Heyhey. Been grinding the MAP steadily and paying the dues. I don't think its relevant to this post so I'll skip the news.
I'm trying to find a strategy for my/our sexual life, but I'm having a hard time figuring out which way to go. I just read a long post on TRP about consentual rape or whatever you call that obliged starfish sex and effect of it and it echoed my concerns.
So, pre-mrp I was shit at asking directly for sex, (went with turtle slow feeling under clothes in bed most of the time, you know the bomb defusing routine) butthurt at rejections and at our worst I even negotiated "if not whole week then sunday starfish it is".
After beginning my MAP, its been a rollercoaster. 2-4 times a week. Around 20% I managed to seduce my wife by oil massaging turned dirty and sexual clues. Around 50% has been "I guess I need to give it to you" starfish. 30% seemed to me like game gone right/good sex without too much effort and the rest 10% is crazy sex after disputes.
Last night it had been five days with a couple of rejections I managed to not get butthurt by. But I really wanted her pussy that day. I dropped some game throughout the day and everything seemed green but by the time we got our kid to sleep she was covered in blankets watching tv half asleep. I'm pretty sure she does this partly to avoid the event.
Then I told her "not tonight you don't" and I just pushed her hard with a light tone, made some jokes and denied the soft no's and soon lead her to bed. She wasn't into it at all but I decided not to let it bother me that night and just take it. I got one hard no when I took off her pants and I said "if you don't want it that bad, thats fine" Oddly to me even this time I didnt feel any incoming butthurt for myself either and i think my tone implied that. Then she took them off herself and we had starfish sex. Well I had.
Afterwards I felt my bp instincts feel the need to apologize to her or start a discussion how bad sex that was, but I know better now and strangled those bp thought in my head. Much to my surprise she seemed pretty happy afterwards, like she was proud of doing her job as a wife and I gave her a boyish grin, hug and a kiss. End of night.
So it got me thinking anyway is there a general consensus here as to what type of sexual strategy works the best in my situation? Should I skip all these starfish nights, even the nights when thats enough for me?

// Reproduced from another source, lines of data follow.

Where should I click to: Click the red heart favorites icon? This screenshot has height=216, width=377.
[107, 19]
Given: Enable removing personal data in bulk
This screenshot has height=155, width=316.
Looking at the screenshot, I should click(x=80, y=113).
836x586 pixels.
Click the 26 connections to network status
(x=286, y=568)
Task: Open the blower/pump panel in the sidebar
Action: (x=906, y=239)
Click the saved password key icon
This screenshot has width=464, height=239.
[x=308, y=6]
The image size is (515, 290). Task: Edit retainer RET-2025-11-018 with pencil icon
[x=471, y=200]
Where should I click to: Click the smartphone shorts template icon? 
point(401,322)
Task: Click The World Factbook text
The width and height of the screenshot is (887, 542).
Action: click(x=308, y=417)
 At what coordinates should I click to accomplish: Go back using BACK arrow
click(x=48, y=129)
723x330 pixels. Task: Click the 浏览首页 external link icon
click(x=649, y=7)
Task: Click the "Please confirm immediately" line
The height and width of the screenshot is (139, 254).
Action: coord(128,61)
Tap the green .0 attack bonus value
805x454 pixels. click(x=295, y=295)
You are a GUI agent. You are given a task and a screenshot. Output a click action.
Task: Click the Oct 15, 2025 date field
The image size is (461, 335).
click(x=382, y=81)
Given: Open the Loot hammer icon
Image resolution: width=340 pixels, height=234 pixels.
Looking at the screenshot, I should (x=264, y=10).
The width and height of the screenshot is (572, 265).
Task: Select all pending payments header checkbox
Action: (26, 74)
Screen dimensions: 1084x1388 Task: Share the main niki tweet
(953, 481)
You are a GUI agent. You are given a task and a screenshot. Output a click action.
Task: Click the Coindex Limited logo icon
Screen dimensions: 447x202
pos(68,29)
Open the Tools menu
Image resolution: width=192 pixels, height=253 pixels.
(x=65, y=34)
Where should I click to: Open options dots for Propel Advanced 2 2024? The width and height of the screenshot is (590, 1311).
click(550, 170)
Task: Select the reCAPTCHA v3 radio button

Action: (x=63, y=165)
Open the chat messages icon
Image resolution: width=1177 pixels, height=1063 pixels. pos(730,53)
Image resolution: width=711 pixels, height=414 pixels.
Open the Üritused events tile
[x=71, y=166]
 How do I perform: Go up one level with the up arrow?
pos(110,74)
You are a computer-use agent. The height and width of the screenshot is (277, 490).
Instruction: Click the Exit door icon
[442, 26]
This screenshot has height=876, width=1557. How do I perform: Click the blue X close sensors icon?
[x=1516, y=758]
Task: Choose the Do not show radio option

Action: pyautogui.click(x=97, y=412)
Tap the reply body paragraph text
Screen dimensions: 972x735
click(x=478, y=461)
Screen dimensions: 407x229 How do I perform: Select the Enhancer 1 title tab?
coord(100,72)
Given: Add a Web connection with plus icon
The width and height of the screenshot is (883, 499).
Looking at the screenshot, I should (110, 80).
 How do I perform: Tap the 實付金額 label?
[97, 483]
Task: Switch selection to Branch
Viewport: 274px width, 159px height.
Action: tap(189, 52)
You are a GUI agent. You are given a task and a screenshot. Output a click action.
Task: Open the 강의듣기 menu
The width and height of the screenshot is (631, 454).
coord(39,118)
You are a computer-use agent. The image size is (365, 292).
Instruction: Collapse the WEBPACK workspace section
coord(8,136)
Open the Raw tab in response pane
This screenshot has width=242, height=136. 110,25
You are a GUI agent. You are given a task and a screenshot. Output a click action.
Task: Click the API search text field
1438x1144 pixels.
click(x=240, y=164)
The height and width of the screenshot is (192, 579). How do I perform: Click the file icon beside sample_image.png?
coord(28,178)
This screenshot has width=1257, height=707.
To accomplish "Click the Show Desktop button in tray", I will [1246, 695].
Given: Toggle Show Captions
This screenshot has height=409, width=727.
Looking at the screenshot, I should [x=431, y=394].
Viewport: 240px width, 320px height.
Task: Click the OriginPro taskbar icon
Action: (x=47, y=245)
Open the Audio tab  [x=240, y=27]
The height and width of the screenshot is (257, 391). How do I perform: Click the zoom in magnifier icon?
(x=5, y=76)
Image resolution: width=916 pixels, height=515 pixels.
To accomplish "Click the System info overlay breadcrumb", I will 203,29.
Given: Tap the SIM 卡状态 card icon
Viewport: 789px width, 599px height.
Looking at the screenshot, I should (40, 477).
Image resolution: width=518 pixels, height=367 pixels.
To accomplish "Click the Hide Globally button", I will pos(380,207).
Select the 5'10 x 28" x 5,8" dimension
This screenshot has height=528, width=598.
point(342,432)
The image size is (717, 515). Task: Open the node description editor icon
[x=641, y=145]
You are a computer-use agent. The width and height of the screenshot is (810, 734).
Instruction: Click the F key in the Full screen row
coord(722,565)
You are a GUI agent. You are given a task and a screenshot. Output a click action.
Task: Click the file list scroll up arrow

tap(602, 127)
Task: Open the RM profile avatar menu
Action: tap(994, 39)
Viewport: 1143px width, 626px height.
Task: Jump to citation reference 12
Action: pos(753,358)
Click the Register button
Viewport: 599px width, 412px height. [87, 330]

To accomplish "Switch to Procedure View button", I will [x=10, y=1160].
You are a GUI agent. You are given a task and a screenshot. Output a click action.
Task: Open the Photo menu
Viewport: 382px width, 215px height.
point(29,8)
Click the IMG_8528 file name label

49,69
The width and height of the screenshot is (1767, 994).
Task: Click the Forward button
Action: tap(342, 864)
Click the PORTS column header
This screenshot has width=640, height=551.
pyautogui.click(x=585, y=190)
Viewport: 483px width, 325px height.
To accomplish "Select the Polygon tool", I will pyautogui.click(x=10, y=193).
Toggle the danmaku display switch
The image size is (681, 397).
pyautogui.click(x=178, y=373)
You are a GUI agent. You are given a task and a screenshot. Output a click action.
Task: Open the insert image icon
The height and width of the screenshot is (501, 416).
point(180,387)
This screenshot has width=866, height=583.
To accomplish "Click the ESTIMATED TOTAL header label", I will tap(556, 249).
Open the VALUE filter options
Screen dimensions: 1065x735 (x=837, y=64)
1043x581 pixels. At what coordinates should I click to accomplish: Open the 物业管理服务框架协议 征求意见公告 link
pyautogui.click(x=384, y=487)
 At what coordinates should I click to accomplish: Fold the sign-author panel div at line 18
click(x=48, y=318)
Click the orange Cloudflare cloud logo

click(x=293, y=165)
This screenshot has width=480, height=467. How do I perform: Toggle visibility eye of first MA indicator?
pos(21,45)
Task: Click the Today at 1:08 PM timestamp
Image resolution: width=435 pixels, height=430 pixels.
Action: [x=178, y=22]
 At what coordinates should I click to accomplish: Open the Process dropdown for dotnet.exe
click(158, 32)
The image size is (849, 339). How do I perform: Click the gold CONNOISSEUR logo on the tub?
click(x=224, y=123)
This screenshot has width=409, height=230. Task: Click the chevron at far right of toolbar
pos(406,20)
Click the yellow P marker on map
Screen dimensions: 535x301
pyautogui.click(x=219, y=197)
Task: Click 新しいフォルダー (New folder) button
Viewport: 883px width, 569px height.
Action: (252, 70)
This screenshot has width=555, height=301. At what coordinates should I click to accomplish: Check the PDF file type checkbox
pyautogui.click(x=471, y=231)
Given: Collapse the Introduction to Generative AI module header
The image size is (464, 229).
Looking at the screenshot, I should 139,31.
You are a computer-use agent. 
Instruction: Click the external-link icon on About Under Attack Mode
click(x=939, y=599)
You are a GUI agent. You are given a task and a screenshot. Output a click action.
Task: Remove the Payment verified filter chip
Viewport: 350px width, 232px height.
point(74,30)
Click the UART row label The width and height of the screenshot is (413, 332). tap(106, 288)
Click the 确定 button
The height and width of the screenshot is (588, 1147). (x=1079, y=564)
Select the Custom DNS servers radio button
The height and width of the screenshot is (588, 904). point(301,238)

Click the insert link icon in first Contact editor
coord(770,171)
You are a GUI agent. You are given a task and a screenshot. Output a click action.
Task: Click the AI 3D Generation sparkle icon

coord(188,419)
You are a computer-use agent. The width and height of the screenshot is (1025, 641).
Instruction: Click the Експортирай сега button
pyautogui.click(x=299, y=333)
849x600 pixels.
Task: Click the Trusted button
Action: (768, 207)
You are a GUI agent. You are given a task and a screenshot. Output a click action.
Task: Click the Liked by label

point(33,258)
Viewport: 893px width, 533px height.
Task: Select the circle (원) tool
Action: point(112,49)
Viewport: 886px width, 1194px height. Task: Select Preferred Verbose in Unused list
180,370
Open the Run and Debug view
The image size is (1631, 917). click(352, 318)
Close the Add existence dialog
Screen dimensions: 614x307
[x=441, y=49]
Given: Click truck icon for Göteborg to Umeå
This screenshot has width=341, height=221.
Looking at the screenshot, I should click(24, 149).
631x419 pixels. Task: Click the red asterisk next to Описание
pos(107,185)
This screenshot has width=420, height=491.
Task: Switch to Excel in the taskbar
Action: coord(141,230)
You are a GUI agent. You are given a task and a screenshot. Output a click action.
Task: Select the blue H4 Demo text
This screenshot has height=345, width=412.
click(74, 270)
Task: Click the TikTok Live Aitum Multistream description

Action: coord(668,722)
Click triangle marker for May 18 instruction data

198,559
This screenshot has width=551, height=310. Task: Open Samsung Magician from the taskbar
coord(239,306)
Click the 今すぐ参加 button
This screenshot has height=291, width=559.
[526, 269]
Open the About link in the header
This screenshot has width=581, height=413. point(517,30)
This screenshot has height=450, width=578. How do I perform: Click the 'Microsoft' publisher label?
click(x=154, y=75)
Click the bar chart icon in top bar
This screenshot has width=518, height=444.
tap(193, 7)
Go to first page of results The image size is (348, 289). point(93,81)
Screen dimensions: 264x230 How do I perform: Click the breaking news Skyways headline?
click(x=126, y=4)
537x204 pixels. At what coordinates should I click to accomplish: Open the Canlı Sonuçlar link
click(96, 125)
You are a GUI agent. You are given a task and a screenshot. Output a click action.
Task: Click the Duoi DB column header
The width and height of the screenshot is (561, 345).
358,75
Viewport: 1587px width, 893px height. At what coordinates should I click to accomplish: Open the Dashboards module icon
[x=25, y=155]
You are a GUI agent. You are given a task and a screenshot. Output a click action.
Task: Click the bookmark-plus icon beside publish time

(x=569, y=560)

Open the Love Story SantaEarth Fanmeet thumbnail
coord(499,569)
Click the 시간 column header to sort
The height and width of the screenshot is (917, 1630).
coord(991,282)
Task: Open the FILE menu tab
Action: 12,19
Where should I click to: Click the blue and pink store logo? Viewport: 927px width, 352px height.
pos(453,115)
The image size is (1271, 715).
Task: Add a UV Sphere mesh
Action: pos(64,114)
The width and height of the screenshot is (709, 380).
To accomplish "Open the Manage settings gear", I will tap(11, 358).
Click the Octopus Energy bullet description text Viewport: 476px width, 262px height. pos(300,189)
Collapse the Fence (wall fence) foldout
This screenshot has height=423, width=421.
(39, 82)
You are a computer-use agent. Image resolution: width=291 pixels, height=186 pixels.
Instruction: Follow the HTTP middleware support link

On one hand, it got me thinking that if I keep doing these kind of nights sometimes and reward positive behavior, she might learn to throw herself in the moment. I think she's unhappy about having to give me the keys of power when its not her own idea to open the locks ultimately, but I might be able to show her how it can be a good thing.
On the other, the trp post I referred and my fear is that the obliged starfish sex diminishes the possibility of growth of desire if she assumes a 'rape victim mentality'.
I know NMMNG says to not accept bad sex and wank a lot, sexual moritarium etc. but I'm not sure if thats the right play here?
I've been developing OI about sex and got better at it. Stopped watching porn 3 months ago. I think my wife is starting to realize my changes and that other women are eager to get in her place. I've begun to learn to game her, she's not responding to that well most of the time but I don't care, I need to practice anyway and its fun for me either way. There's some elements of desire and respect surfacing too, so the total outcome in my eyes is still hard to predict, but currently looking better.